Nieuws | de redactie
21 juni 2006 | Qua beleidsontwikkeling in het hoger onderwijs timmert Nederland meer aan de weg dan de meeste andere landen. Het gaat dan om thema’s uit korte opleidingen, collegegelddifferentiatie en leerrechten. Dit blijkt uit Issues in higher education policy 2005 van CHEPS, waarin de HO- beleidsontwikkeling van het afgelopen jaar in 11 westerse landen beschreven wordt.

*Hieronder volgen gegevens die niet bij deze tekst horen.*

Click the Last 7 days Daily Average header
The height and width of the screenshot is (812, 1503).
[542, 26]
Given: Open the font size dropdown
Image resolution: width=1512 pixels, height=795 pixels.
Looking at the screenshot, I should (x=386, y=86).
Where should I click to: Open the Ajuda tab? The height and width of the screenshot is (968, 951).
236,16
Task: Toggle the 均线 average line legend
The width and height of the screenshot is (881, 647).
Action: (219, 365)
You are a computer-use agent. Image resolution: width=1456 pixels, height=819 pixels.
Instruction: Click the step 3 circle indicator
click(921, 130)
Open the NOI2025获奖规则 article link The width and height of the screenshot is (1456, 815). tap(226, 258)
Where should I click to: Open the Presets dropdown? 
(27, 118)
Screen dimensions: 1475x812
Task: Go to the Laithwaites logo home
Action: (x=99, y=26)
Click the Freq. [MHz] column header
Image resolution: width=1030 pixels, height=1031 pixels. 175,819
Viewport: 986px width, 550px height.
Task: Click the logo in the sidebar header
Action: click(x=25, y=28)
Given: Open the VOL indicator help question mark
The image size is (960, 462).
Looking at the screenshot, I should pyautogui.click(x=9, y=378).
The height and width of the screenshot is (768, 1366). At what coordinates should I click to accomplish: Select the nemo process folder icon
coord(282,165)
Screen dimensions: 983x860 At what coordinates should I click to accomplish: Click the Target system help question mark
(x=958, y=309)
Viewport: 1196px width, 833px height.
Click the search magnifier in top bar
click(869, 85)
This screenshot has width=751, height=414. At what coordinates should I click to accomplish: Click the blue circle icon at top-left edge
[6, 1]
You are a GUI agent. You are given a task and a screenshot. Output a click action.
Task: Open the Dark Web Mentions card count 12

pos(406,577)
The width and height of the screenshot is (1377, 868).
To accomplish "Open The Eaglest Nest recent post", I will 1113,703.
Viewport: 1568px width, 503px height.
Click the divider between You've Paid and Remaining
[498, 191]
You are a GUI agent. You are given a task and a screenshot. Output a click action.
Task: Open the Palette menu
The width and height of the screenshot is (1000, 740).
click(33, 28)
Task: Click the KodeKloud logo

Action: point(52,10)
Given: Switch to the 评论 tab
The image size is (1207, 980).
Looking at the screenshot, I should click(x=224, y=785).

Uit de rondgang van het Twentse onderzoeksinstituut blijkt dat de discussies over korte opleidingen vaak in het kader staan van het uitbreiden van de deelname aan hoger onderwijs. Voor wat betreft de invoering van de bachelor-masterstructuur loopt Nederland nog steeds voorop, terwijl Portugal nog steeds aan het begin staat. Bij de bekostiging van onderwijs blijkt naast de reeds langer lopende trend om meer prestatie- elementen in de formules in te bouwen (zoals in Vlaanderen en Portugal) een nieuw thema te ontstaan: de invoering van leerrechten (in Nederland, enkele Duitse deelstaten en Portugal). Voor wat betreft de bekostiging van het onderzoek zal het vrijwel geen enkel land lukken in 2010 de Lissabon- target van 3% te halen, zo voorspelt Cheps.

U leest het hele rapport hier.

U vindt de samenvatting hieronder


In het rapport Issues in higher education policy 2005 wordt een overzicht gegeven van de meest in het oog springende beleidsonderwerpen van 2005 in het hoger onderwijs in elf westerse landen. Het is de meest recente versie van een reeks van jaarlijkse update rapporten die in het kader van de  CHEPS International Higher Education Monitor (IHEM) verschijnen. Evenals in voorgaande jaren zijn de nationale agenda’s sterk beïnvloed door twee supra-nationale processen: het Bologna proces en de Lissabon strategie. Uit de stocktaking die in 2005 in beide processen plaats vond, komen de volgende thema’s naar voren die een belangrijke invloed hebben gehad: nationale kwalificatiestructuur (de BaMa structuur), internationale mobiliteit van studenten, toegang en toegankelijkheid tot/ van het hoger onderwijs, excellentie in onderwijs en onderzoek, uitbreiding van R&D inspanningen en kwaliteitszorg.

De nationale HO beleidsagenda’s tonen sterke overeenkomsten met dit lijstje. Als we echter kijken naar hoe deze grote lijnen op nationaal niveau worden vertaald in (discussies over) concrete beleidsinstrumenten dan komen duidelijke verschillen naar voren. In het rapport wordt aan de hand van vier thema’s (onderwijs- en onderzoekinfrastructuur, financiën, sturing en kwaliteitszorg) de situatie van de elf landen afzonderlijk besproken. Ter afsluiting van het rapport passeren de meest opvallende overeenkomsten en verschilpunten de revue.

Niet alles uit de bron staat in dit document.